If you have visited a malarial location during the previous year and you develop a recurring fever that alternates between chills and hot sweats, or you have unexplained flu- like symptoms with muscle pains and bad headaches, you should immediately alert your doctor to your travel history.
How to prevent malaria
There are two combined strategies for preventing malaria. The first is to take a preventative medication such as Doxycycline or Malarone. The second strategy is to limit your exposure to mosquitoes and prevent bites.
Preventative medicine for malaria (Chemoprophylaxis)
Preventative medicines for malaria work on the assumption that you will be bitten by infected mosquitoes and that malarial parasites will enter your bloodstream. The active ingredients in the medications can either disrupt or suppress parasites, or do both simultaneously.
- Disruptive prophylaxis involves preventing the malarial parasites from bonding to your red blood cells.
- Suppressive prophylaxis like chloroquine, proguanil, mefloquine, and doxycycline work to kill the parasites after they have passed through your liver.
- Causal prophylaxis like Malarone and primaquine use a combined effect to kill malarial parasites.
If you are prescribed either Doxycycline or Malarone, your online GP will give you precise advice about how to take the medication. This will include how many days before your trip you need to begin preventative treatment and how long you must continue to take the medication after you return.
Prevention of malaria
There are two combined strategies for preventing malaria. The first is to take preventative medication such as Doxycycline or Malarone. The second strategy is to limit your exposure to mosquitoes and prevent bites.
Avoiding mosquito bites
You can actively limit your risk of contracting malaria by avoiding mosquitoes and taking steps to prevent bites.
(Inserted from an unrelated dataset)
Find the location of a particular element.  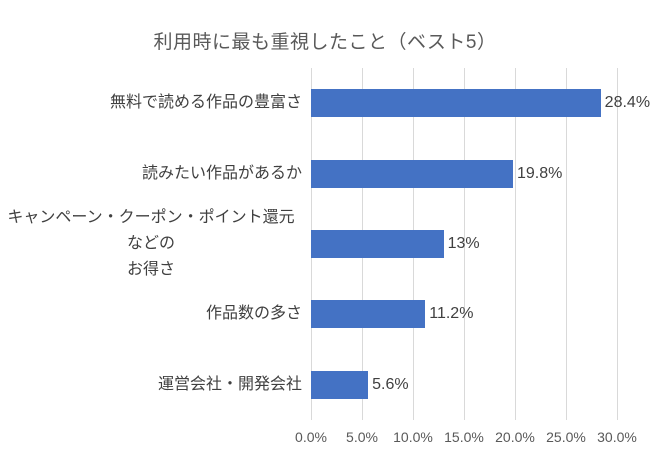

data-label: 13% is located at coordinates (464, 244).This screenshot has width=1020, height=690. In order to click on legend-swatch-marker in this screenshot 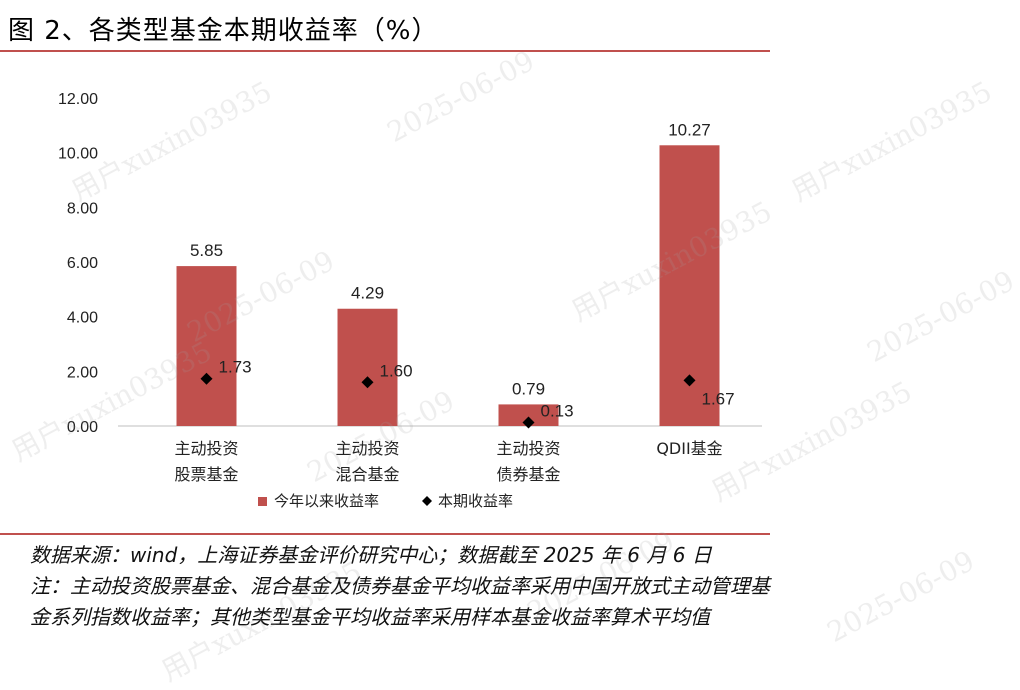, I will do `click(427, 501)`. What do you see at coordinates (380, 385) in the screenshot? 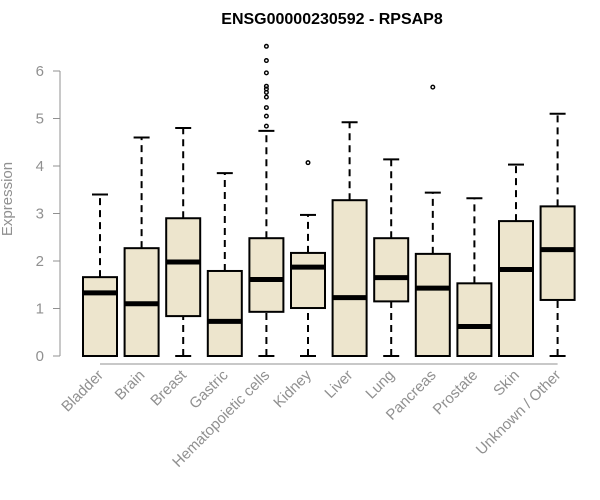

- Wear light coloured clothing that covers your body, especially in the evening.
- Use mosquito repellents on clothes and exposed skin
- Use a protective head net if you are in an area with a lot of mosquitoes.
- Try to stay in accommodation that has protective screens on doors and windows.
- Sleep under full mosquito netting
- Use residual sprays
- If you are sitting in one place, try to use fans or other means to create a disruptive airflow.
Consistently taking these simple precautions will reduce your chances of being bitten by infected mosquitoes.